■ **Items listed in a dataset**
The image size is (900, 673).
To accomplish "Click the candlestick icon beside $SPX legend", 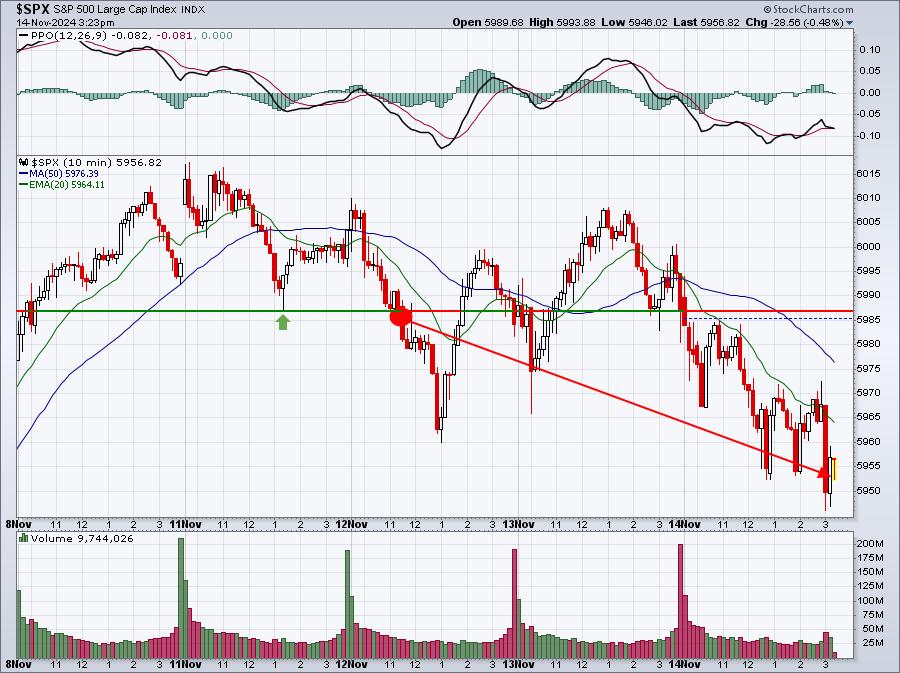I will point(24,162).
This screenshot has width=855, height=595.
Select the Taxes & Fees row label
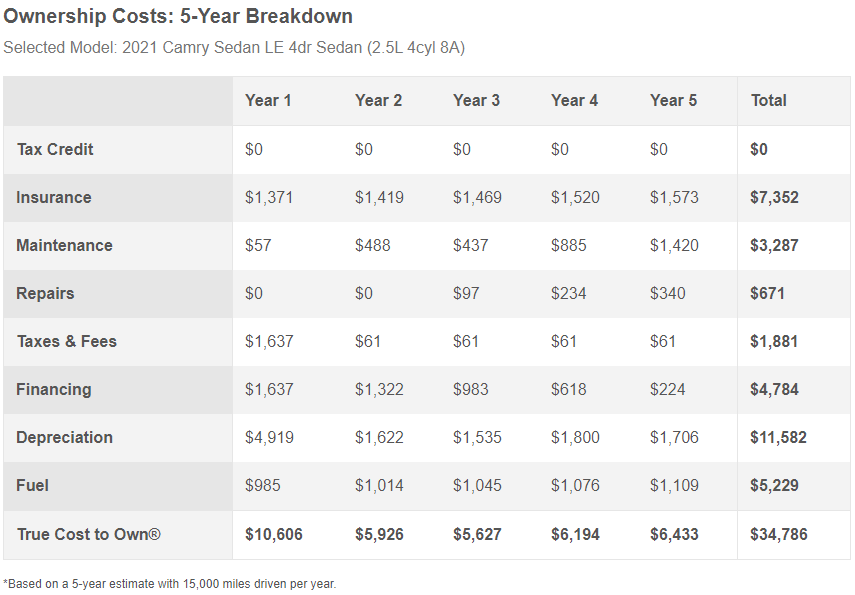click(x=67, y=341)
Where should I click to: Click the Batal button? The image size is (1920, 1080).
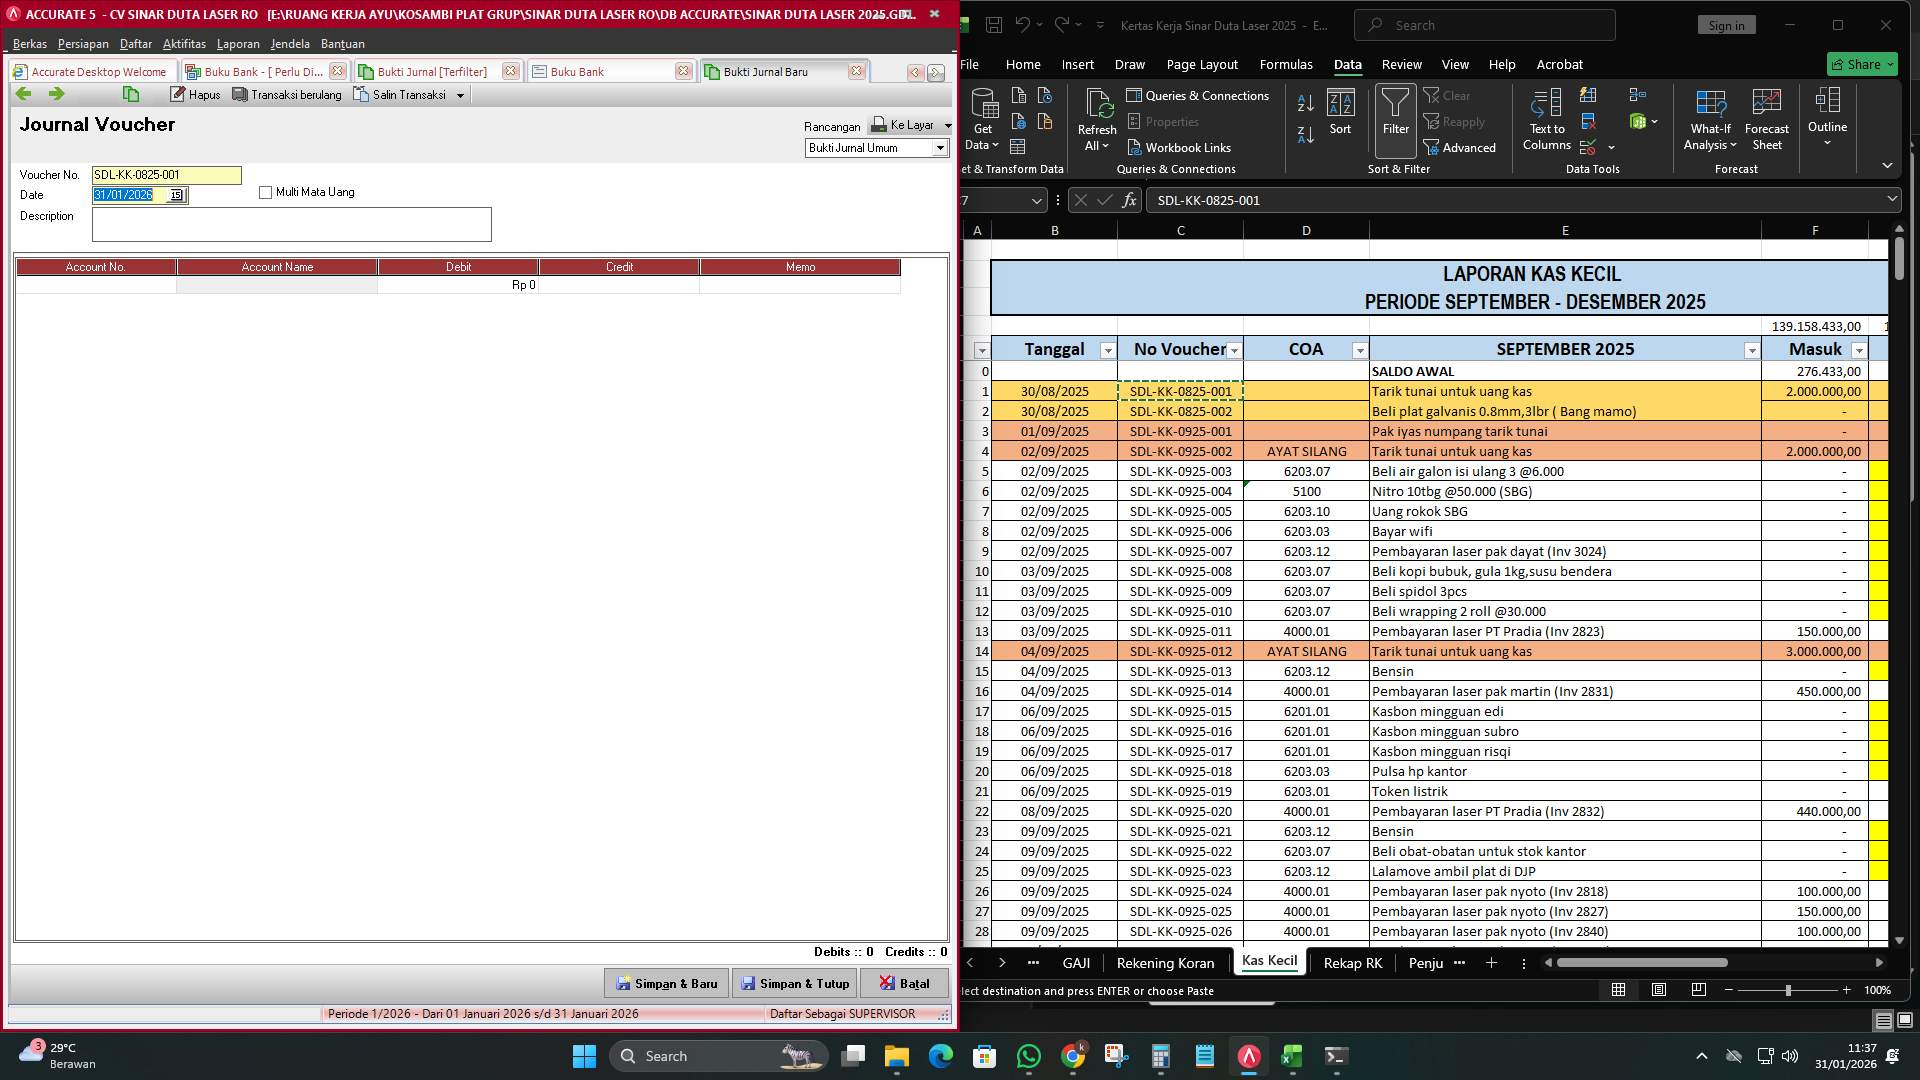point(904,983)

■ **Goal of the exercise**
Render the material as a JSON list of strings, one string per line and no blank lines, from the line containing "This screenshot has width=855, height=595." through the end of the material. Leave the pictures out.

■ **Task response**
[
  "This screenshot has width=855, height=595.",
  "Select the Taxes & Fees row label",
  "click(x=67, y=341)",
  "Where should I click to: Click the Batal button? The image size is (1920, 1080).",
  "point(904,983)"
]